- **Work required**: Go to the line with "Click the Chinese Taipei flag icon" in the material below and copy from there through the line with "Task: Switch to the 日榜 daily ranking toggle", exactly. Pictures are not copied.
Segment Start: Material provided
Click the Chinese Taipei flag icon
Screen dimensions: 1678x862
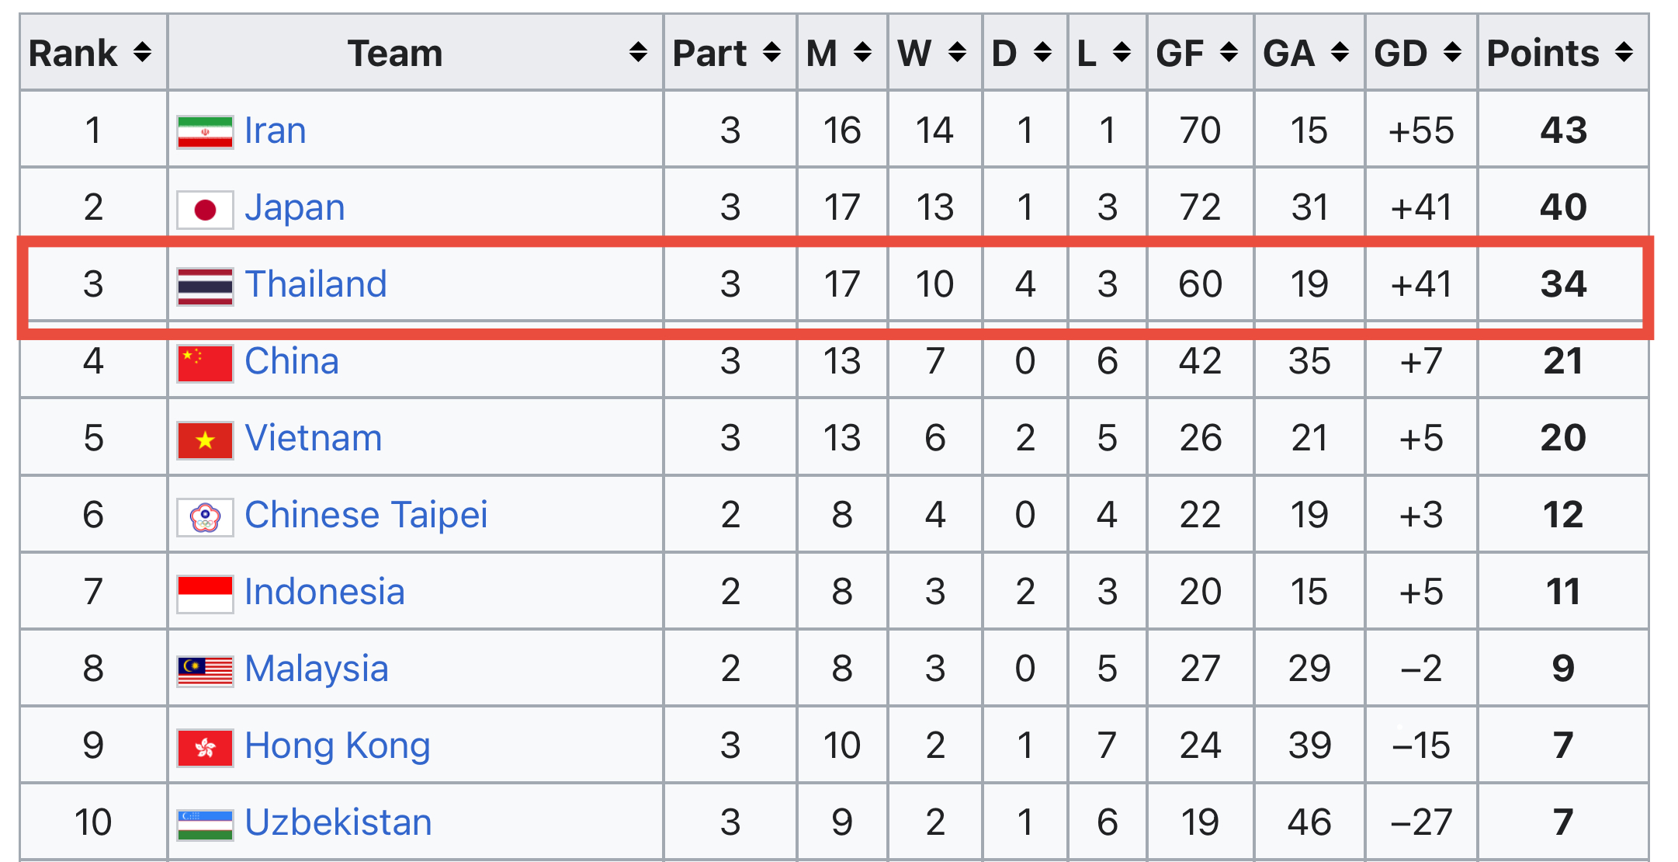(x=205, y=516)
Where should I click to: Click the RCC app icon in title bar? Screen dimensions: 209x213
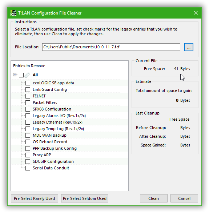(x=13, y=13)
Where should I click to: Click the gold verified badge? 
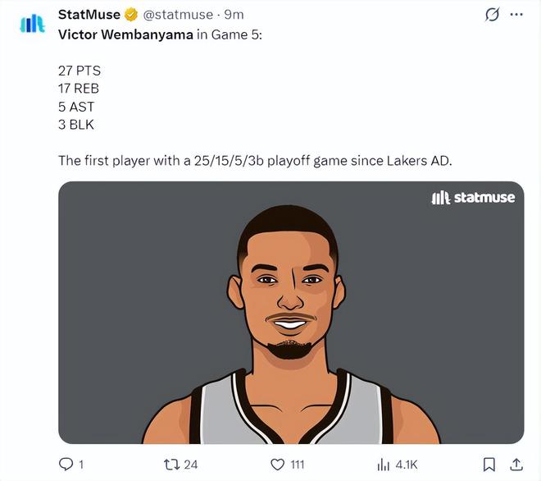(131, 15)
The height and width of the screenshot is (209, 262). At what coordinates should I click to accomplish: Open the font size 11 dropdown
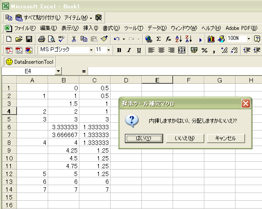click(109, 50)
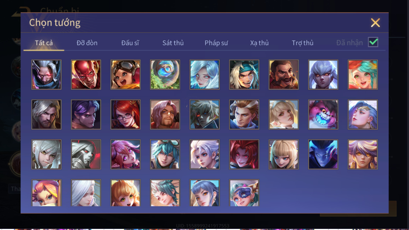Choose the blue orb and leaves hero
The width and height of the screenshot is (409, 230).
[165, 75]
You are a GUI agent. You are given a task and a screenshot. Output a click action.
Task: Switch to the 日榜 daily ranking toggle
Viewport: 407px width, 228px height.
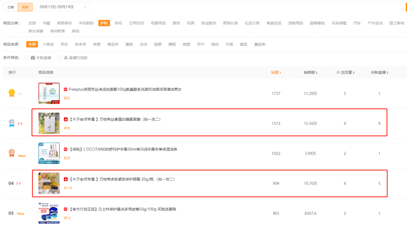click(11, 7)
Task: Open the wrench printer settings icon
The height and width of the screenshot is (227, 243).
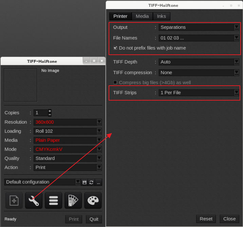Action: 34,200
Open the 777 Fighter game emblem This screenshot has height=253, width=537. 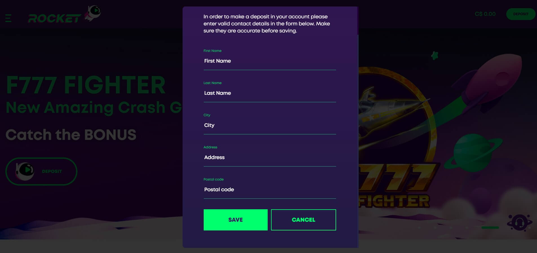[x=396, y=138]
Segment End: Material provided
Segment Start: Material provided
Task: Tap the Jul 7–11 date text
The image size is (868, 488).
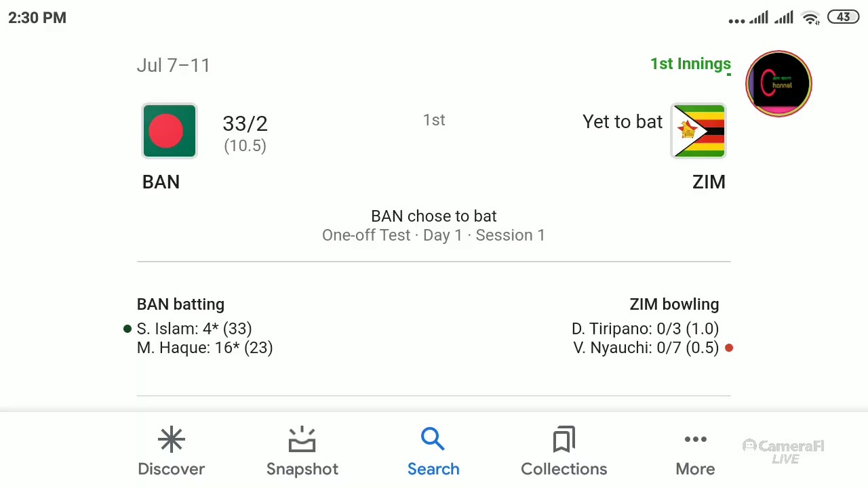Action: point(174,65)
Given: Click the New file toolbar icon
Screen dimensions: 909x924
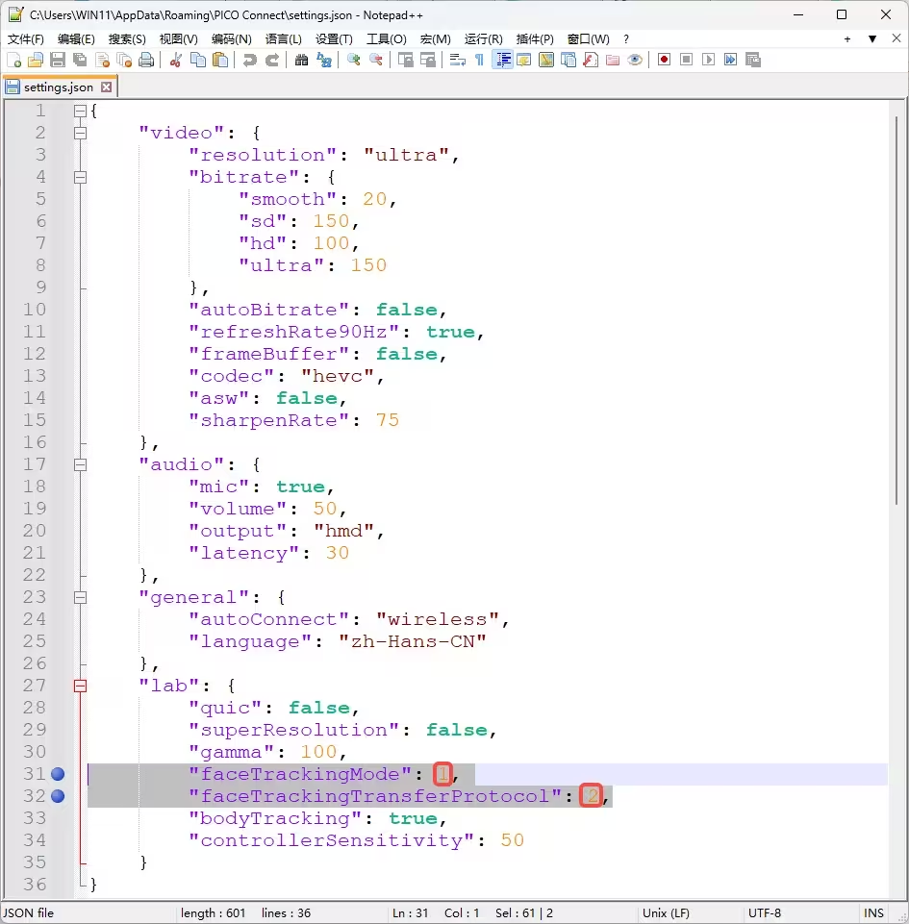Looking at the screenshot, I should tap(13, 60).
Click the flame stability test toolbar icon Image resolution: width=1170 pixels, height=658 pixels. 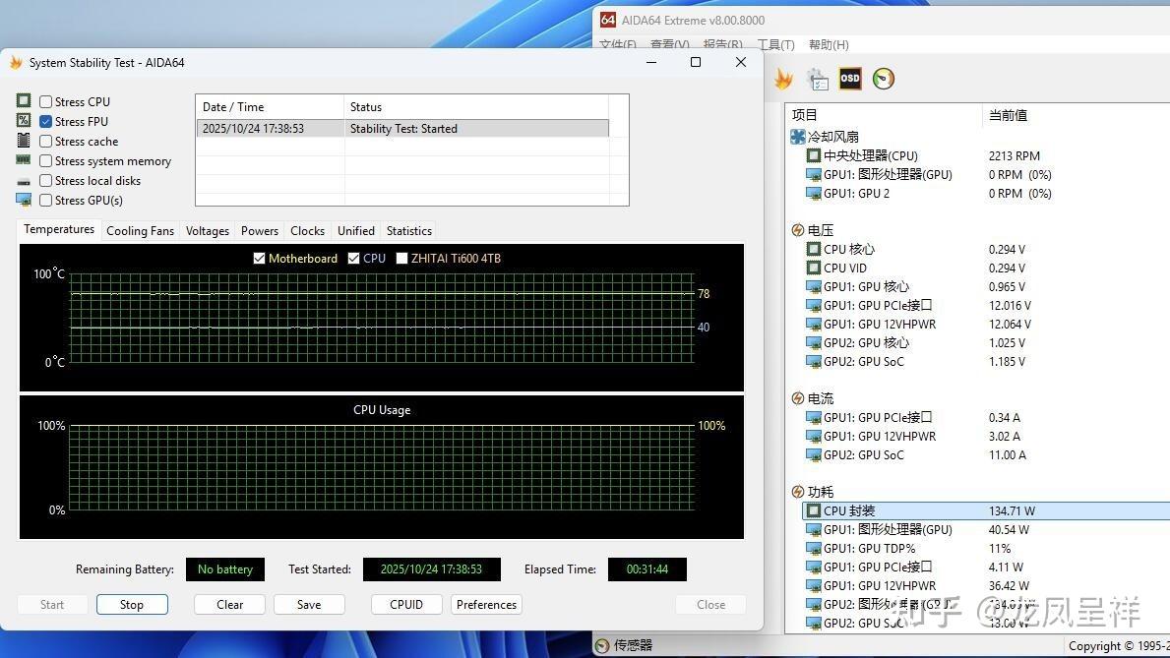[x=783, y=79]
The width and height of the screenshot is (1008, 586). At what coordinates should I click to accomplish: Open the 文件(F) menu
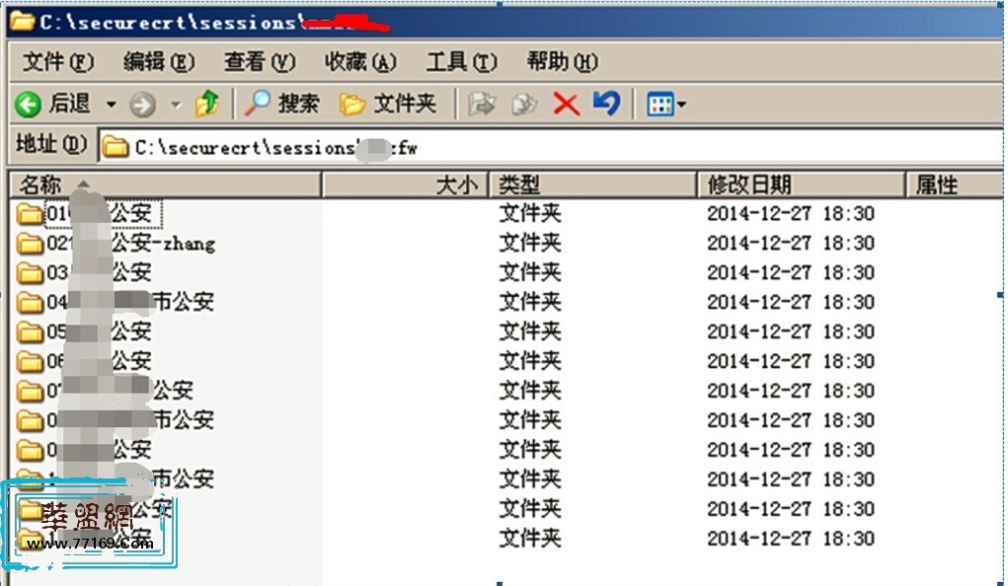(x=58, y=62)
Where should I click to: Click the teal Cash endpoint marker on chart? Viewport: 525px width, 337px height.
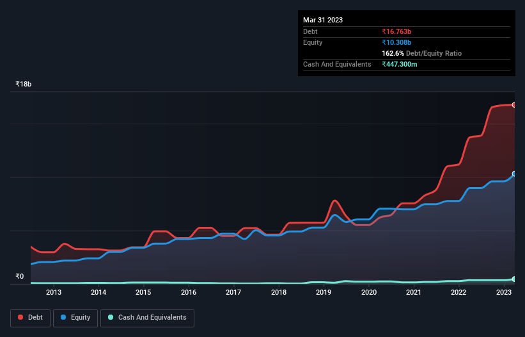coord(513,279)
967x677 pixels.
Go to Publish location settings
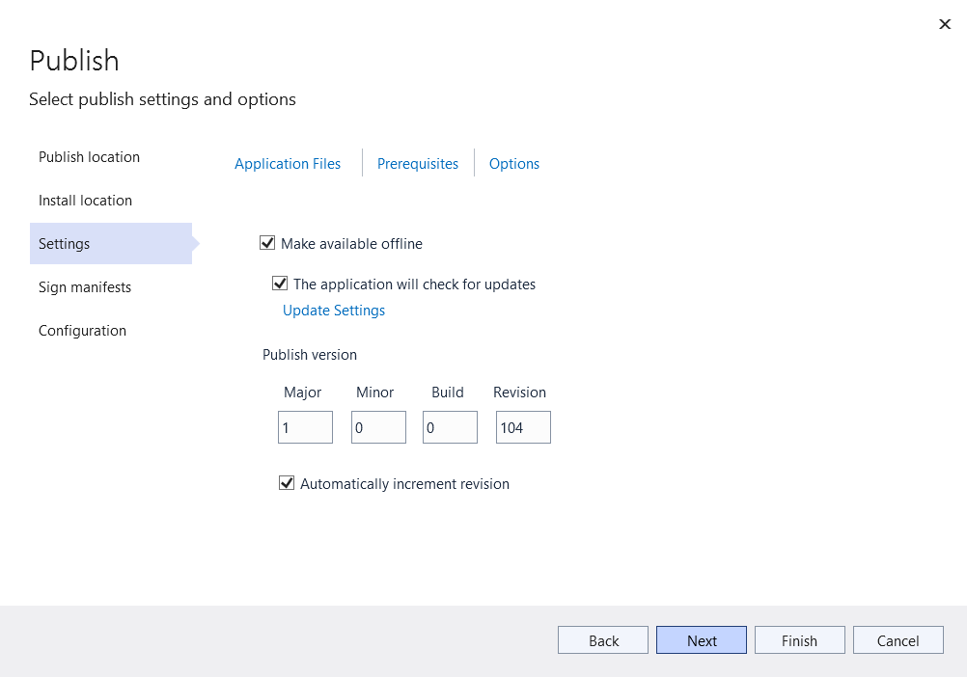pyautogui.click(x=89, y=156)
Segment End: Material provided
- **Response area**:
Click the Chinese Taipei flag icon
Screen dimensions: 1678x862
(x=205, y=516)
Where should I click to: Click the RCC app icon in title bar? Screen dimensions: 209x213
(x=13, y=13)
Where should I click to: Click the gold verified badge? 
(131, 15)
The height and width of the screenshot is (209, 262). At what coordinates should I click to accomplish: Open the font size 11 dropdown
click(109, 50)
Choose the blue orb and leaves hero
The width and height of the screenshot is (409, 230).
[165, 75]
You are a GUI agent. You are given a task and a screenshot. Output a click action.
Task: Switch to the 日榜 daily ranking toggle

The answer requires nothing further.